#### [Request]
Could you copy out, word for word, the entries below, starting at the line that contains "The image size is (1296, 884)." and ending at the line that contains "Action: point(1195,17)", with both of those lines included?

#### [Input records]
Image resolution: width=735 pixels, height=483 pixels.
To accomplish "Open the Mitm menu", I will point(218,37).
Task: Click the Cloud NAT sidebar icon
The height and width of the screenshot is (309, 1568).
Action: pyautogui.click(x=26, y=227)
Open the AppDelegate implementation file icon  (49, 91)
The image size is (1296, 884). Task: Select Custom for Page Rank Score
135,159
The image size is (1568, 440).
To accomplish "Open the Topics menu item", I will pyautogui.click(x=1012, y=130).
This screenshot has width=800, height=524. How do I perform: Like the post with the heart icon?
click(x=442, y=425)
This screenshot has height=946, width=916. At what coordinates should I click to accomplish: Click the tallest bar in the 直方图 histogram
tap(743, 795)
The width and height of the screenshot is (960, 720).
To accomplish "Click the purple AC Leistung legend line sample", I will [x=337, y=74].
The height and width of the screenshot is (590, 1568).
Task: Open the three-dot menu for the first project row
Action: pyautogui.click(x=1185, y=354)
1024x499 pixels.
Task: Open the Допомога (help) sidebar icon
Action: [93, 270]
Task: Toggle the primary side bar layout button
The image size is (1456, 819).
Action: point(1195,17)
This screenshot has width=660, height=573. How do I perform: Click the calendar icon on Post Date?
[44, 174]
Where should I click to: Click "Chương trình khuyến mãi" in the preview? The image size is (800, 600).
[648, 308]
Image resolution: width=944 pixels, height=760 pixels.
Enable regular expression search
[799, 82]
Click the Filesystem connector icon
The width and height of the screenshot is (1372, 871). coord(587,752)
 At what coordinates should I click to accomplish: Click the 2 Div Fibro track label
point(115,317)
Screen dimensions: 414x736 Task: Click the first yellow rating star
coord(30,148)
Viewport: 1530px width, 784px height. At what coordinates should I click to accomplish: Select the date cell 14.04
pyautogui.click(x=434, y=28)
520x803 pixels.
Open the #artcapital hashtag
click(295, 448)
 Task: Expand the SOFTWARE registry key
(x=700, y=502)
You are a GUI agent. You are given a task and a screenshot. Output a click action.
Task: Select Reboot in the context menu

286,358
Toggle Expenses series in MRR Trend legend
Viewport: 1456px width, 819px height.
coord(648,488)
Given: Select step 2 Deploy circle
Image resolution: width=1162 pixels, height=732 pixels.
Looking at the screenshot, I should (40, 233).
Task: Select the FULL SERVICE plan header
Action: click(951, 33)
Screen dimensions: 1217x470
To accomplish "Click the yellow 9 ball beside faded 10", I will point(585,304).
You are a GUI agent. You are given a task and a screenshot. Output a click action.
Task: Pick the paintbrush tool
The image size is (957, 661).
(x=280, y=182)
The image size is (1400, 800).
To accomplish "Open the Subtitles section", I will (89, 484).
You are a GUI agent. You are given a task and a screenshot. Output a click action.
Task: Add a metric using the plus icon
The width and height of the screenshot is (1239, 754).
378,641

#### [The answer]
The image size is (1296, 884). Task: Select Custom for Page Rank Score
135,159
The image size is (1568, 440).
To accomplish "Open the Topics menu item", I will pyautogui.click(x=1012, y=130).
This screenshot has width=800, height=524. How do I perform: Like the post with the heart icon?
click(x=442, y=425)
This screenshot has height=946, width=916. At what coordinates should I click to accomplish: Click the tallest bar in the 直方图 histogram
tap(743, 795)
The width and height of the screenshot is (960, 720).
To accomplish "Click the purple AC Leistung legend line sample", I will [x=337, y=74].
The height and width of the screenshot is (590, 1568).
Task: Open the three-dot menu for the first project row
Action: pyautogui.click(x=1185, y=354)
1024x499 pixels.
Task: Open the Допомога (help) sidebar icon
Action: [93, 270]
Task: Toggle the primary side bar layout button
The image size is (1456, 819).
Action: point(1195,17)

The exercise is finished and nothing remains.